Find People to Have in Your Corner
Much of Evan’s success, especially as one of the youngest in his field, he credits to his mentors.
“I attribute much of my success to all the people who have helped me along the way. to people like Ramsey, who were just willing to give me a shot, and like Coach Hudy, who just really believed in me.” Evan has a drive that those who work with him can easily see. It was determination that got him his foot in the door at KU. He sent a daily email asking to intern until finally getting the position. Evan continues to put what he has learned into practice. His approach to player-coach relationships is based on what he learned working with Dr. Ramsey Nijem, a coach well known for his unique ability to truly relate and participate in his players' daily lives.
Have Your Athletes Take Ownership
Evan’s method is to give his athlete’s ownership of their strength routine during the in-season. If they’re willing to come to him, they’re able to get more done together. Since this is his first season with the ducks, his main objective is to create trusting relationships with each of his players on the team. He keeps notes of the players he hasn’t checked in with in a few days and makes it his goal to connect with each of them. Even if it is to just catch up about life outside of basketball. He wants his athletes to know he cares about their athletic performance but also who they are as people. With collegiate athletes, he is in the unique space of helping to educate these guys in multiple facets of their life and preparing them to reach their future goals.. “I can build them to be better athletes, but also better people. We talk a lot about character. NBA scouts look at the way you carry yourself on the court and the attitude that you have. Teaching them the little things I think goes much further.” Being an outlet and creating a trusting relationship encourages his athletes to seek him out themselves and to take ownership of their performance. For many players, they don’t yet have a training routine so he can help develop these players more than he would be able to at the NBA level. So, if they are drafted they at least have a foundation for other coaches to build on.

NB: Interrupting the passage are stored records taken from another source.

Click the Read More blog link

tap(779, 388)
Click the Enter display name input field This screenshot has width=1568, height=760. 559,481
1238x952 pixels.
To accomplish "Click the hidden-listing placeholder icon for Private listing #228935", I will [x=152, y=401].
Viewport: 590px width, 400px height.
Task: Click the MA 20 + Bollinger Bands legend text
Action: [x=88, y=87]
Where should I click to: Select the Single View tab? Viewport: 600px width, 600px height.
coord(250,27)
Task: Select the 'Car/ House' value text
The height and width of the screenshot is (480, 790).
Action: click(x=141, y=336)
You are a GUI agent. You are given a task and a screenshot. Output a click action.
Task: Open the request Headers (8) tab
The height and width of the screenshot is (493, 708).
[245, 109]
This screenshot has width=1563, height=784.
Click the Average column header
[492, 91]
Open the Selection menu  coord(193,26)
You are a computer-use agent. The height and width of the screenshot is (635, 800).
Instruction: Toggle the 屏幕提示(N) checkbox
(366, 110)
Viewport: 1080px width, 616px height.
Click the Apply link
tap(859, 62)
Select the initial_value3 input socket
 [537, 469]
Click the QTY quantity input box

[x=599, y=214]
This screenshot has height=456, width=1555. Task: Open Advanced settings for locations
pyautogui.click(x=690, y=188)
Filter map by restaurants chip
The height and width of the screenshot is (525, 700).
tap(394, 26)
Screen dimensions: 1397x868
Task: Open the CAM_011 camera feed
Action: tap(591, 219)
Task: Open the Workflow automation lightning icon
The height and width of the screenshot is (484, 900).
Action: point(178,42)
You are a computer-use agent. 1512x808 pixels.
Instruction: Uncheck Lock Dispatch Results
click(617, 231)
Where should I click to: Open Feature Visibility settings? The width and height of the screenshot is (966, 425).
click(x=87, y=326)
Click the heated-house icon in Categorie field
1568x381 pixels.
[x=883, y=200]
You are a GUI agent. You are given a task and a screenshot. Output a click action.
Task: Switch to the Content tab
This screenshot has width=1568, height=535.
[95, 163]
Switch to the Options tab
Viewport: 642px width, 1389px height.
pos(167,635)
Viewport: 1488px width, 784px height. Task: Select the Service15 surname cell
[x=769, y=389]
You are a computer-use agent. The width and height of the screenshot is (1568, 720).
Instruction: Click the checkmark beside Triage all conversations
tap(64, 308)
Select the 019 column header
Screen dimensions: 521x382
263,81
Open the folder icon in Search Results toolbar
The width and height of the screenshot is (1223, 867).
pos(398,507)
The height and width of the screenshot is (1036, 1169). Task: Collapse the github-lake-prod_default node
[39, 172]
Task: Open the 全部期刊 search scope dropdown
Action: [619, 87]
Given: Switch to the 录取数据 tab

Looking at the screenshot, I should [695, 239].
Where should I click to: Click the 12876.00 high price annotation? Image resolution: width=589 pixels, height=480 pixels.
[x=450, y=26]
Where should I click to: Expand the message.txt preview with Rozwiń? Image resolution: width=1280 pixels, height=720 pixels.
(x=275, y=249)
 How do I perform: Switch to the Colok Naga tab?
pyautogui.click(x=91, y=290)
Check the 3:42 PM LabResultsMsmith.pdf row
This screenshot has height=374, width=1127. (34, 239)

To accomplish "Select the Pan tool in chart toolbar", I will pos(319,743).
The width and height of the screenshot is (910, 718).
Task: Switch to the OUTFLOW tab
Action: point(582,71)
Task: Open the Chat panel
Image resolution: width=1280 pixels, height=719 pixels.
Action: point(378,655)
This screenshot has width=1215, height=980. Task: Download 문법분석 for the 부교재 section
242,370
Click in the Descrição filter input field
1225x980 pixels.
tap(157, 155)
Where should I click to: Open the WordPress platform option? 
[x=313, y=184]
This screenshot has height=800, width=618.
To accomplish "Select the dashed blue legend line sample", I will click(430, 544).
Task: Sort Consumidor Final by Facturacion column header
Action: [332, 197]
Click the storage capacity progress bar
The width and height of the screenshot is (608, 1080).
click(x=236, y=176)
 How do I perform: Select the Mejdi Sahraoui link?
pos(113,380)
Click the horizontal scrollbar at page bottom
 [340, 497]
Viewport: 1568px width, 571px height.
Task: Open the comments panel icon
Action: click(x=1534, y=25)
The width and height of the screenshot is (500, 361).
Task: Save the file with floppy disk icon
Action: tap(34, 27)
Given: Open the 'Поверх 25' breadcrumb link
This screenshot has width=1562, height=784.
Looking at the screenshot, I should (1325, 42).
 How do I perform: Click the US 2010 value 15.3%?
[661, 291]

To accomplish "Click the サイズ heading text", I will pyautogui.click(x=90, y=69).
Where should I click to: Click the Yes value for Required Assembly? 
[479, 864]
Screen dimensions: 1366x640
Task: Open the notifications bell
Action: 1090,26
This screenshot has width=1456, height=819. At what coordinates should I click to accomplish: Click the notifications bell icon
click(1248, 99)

Tune in to minute 20:49 to hear more about the similarities and differences of training NBA vs. collegiate athletes
It’s About the Culture You Create
With a relationship in place, and a background in the NBA, the players trust Evan’s advice and that he has their long term goals in mind as well. When they show up to put in the time on their own merit, Evan admits it makes the job easier. He doesn’t want to be restrictive of his athletes, but rather encourage and educate them on what they need to do to optimize their performance. He will watch them play, and give them feedback that will relate back to work they can do in the weight room. The example Evan gave us was, “If I notice a players getting knocked out of his lane. I will tell him to come in for lifts so we won’t get pushed around and he can have the confidence to be the one going in to make that contact.” This excites the players, because it no longer feels like a burden on their already busy schedule. When they can see the direct correlation to their play, they are more willing to get themselves into the weight room. “Half of the battle is just getting them there” Evan explains, “If they are never coming into the weight room we’re never going to be successful.”
Evan wants to have his players want to be in the weight room, so he cranks up the tunes and keeps it light with the guys when they aren’t going through a hard workout. Rest assured, Evan has different plans for the Oregon Ducks come offseason, “when they are beat up and sore, is when I am going to kick it up a notch”. But for now, he is more focused on working and developing each athlete individually so they can perform their best on game day.